WHAT NEEDS TO BE DONE:
Using the data below, copy each line that includes the word "computer".
BEGIN TASK INPUT
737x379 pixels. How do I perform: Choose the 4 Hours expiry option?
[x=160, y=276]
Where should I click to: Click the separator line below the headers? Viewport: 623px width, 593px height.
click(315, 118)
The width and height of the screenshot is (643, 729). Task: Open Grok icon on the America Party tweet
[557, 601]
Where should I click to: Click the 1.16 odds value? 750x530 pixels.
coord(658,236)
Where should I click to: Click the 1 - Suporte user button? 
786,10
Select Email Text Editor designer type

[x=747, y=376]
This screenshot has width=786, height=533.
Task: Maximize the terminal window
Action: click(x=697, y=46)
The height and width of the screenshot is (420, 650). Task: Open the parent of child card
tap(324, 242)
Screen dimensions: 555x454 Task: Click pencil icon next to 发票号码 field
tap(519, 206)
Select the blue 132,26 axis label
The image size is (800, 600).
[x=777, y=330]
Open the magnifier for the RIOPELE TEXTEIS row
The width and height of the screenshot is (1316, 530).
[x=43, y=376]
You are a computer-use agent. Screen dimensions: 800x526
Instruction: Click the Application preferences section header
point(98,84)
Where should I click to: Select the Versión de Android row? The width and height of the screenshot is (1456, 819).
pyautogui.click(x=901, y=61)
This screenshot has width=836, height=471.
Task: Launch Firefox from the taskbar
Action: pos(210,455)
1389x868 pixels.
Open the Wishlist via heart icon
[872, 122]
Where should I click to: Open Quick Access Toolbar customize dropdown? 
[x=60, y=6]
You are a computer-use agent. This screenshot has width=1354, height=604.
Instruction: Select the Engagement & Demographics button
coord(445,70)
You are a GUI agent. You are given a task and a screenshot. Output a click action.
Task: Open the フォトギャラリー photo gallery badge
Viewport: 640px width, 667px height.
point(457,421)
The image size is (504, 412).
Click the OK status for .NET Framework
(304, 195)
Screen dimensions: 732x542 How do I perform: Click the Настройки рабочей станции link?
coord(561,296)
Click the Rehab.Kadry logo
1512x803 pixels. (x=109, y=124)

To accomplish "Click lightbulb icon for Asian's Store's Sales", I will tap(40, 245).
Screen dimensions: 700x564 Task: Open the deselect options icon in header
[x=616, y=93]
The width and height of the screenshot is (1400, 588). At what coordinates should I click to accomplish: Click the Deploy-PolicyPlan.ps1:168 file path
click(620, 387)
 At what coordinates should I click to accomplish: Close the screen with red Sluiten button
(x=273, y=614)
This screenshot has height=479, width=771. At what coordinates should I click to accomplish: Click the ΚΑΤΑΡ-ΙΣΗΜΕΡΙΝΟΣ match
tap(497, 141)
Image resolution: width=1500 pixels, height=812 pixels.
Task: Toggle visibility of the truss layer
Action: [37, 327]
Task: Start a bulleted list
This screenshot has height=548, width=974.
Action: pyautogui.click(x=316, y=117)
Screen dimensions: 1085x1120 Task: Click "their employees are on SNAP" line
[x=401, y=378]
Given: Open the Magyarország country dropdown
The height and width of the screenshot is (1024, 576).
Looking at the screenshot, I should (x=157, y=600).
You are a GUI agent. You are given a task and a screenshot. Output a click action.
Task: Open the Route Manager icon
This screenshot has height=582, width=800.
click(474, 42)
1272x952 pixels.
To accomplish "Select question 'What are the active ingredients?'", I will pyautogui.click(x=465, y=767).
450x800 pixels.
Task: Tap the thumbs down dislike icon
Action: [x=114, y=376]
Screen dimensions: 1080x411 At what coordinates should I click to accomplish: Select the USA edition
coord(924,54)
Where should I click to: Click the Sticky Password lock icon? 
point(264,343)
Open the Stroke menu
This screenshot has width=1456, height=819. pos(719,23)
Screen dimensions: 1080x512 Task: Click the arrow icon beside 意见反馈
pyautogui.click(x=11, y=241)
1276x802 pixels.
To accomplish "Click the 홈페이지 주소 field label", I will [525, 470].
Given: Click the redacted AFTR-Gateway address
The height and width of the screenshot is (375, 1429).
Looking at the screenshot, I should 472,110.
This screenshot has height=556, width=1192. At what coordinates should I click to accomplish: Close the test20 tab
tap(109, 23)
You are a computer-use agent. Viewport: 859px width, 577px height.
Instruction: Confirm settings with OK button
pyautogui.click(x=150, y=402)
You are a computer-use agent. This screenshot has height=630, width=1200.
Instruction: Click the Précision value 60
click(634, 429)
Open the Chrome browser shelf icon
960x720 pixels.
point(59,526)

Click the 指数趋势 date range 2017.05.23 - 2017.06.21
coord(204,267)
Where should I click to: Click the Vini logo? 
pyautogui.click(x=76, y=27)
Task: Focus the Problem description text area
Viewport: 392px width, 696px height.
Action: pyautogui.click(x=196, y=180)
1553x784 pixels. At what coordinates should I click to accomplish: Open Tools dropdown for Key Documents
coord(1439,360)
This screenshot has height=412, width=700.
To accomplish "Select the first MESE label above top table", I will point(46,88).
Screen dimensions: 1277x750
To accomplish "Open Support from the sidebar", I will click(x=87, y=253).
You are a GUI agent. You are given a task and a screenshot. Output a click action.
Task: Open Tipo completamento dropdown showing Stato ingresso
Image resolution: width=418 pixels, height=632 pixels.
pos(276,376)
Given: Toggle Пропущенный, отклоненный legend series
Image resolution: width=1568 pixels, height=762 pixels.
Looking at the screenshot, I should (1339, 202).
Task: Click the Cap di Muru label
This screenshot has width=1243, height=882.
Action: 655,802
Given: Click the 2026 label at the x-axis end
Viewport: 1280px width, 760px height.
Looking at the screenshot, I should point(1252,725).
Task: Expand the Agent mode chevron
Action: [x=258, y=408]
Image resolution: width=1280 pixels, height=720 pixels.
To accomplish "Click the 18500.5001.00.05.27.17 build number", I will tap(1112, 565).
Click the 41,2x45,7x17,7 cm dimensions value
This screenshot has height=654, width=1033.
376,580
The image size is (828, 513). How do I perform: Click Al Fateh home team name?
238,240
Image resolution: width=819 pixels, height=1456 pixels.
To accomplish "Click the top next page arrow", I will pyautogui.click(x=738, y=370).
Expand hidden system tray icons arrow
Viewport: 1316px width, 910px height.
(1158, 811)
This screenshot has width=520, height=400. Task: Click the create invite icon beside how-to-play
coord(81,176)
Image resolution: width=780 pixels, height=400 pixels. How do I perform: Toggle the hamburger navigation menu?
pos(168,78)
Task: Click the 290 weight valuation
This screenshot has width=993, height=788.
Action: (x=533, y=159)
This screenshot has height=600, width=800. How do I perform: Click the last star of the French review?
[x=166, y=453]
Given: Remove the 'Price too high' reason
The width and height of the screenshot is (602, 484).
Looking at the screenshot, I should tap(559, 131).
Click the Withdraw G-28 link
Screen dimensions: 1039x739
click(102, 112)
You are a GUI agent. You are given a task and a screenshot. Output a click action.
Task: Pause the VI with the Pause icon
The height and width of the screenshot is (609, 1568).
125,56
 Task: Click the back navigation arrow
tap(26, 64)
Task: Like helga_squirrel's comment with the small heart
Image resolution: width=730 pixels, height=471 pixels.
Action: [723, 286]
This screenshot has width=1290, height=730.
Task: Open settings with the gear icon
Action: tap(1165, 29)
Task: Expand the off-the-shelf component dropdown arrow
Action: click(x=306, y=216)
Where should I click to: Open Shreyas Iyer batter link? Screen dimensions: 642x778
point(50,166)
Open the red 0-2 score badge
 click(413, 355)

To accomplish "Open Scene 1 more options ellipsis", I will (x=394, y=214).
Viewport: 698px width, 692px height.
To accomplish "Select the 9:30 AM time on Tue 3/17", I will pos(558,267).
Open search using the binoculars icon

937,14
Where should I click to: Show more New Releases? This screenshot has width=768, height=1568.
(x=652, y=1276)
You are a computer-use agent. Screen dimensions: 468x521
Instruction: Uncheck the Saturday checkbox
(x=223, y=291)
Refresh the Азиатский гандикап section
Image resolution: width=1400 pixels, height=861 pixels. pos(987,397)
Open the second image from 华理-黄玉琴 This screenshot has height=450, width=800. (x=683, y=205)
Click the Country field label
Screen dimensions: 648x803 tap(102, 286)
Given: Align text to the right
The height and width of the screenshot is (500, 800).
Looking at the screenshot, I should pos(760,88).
END TASK INPUT
EXERCISE RESPONSE:
You are a computer-use agent. Screen dimensions: 800x526
You are a computer-use agent. This screenshot has width=1354, height=604.
You are a computer-use agent. Viewport: 859px width, 577px height.
You are a computer-use agent. This screenshot has height=630, width=1200.
You are a computer-use agent. Screen dimensions: 468x521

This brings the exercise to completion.